Dataset:
>>>>>

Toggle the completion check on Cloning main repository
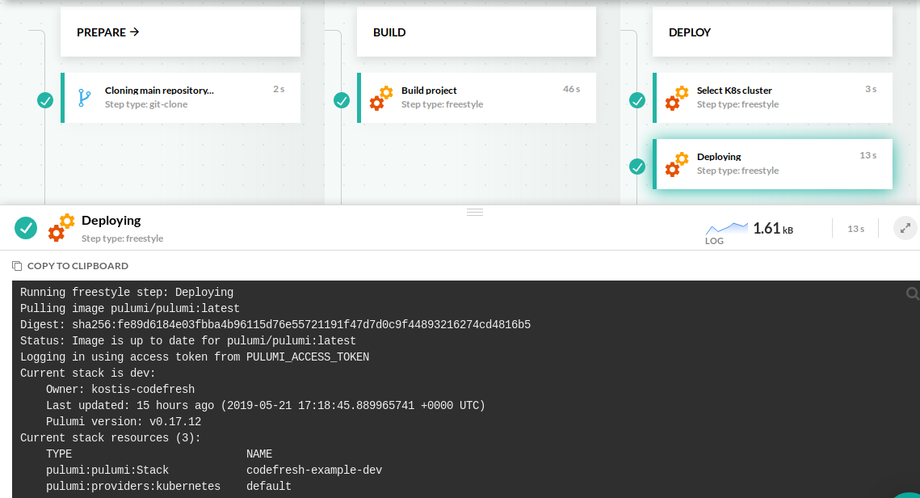Screen dimensions: 920x498 tap(45, 100)
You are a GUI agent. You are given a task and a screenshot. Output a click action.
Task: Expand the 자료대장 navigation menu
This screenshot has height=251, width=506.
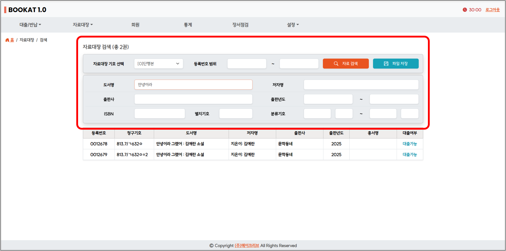(x=82, y=25)
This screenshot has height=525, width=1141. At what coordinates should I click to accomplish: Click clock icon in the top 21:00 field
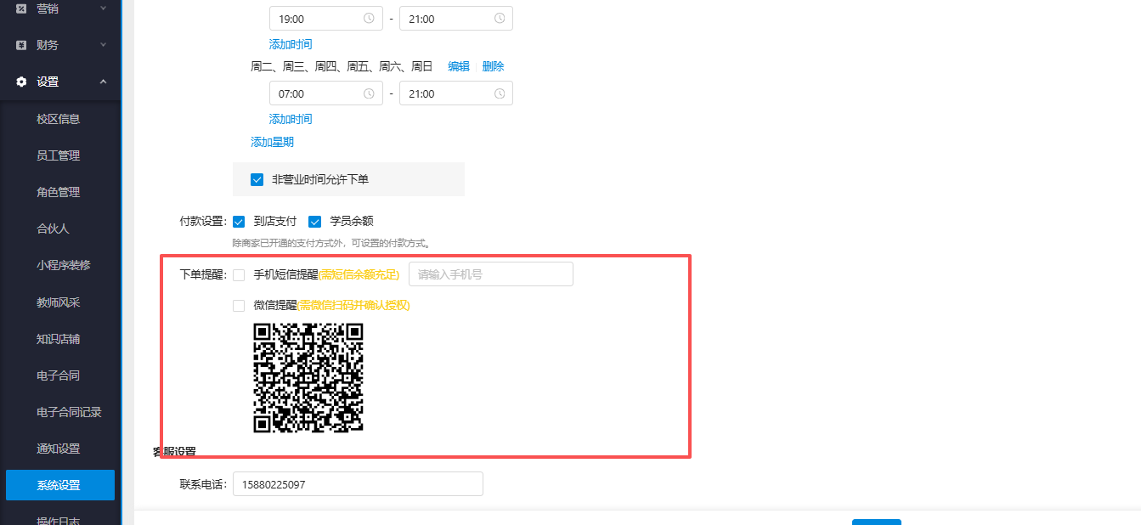[x=499, y=18]
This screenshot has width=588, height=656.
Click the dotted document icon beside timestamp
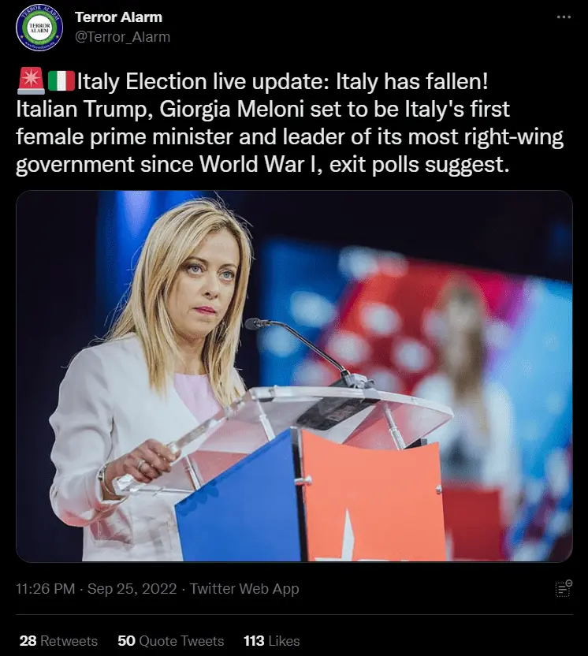pos(564,588)
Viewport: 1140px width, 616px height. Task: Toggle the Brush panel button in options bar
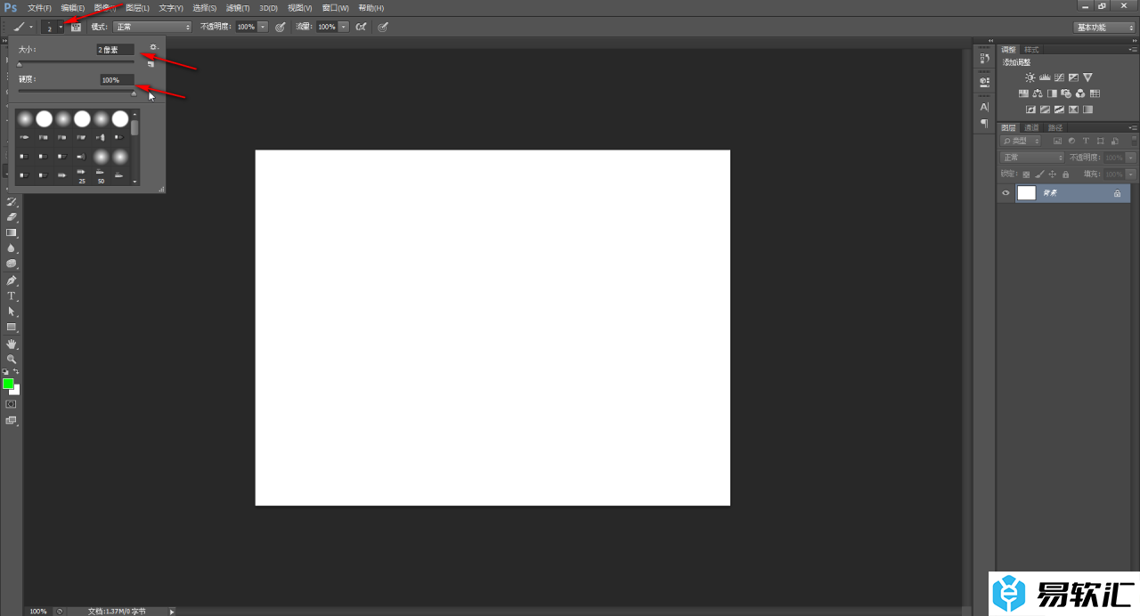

<<<<<

Problem statement:
Nothing but the pictures should be left out when the listing above is transcribed.

Problem solution:
Toggle the completion check on Cloning main repository
Screen dimensions: 920x498 tap(45, 100)
You are a GUI agent. You are given a task and a screenshot. Output a click action.
Task: Expand the 자료대장 navigation menu
This screenshot has height=251, width=506.
(x=82, y=25)
This screenshot has height=525, width=1141. At what coordinates should I click to accomplish: Click clock icon in the top 21:00 field
[x=499, y=18]
This screenshot has width=588, height=656.
Click the dotted document icon beside timestamp
pos(564,588)
Viewport: 1140px width, 616px height. Task: Toggle the Brush panel button in options bar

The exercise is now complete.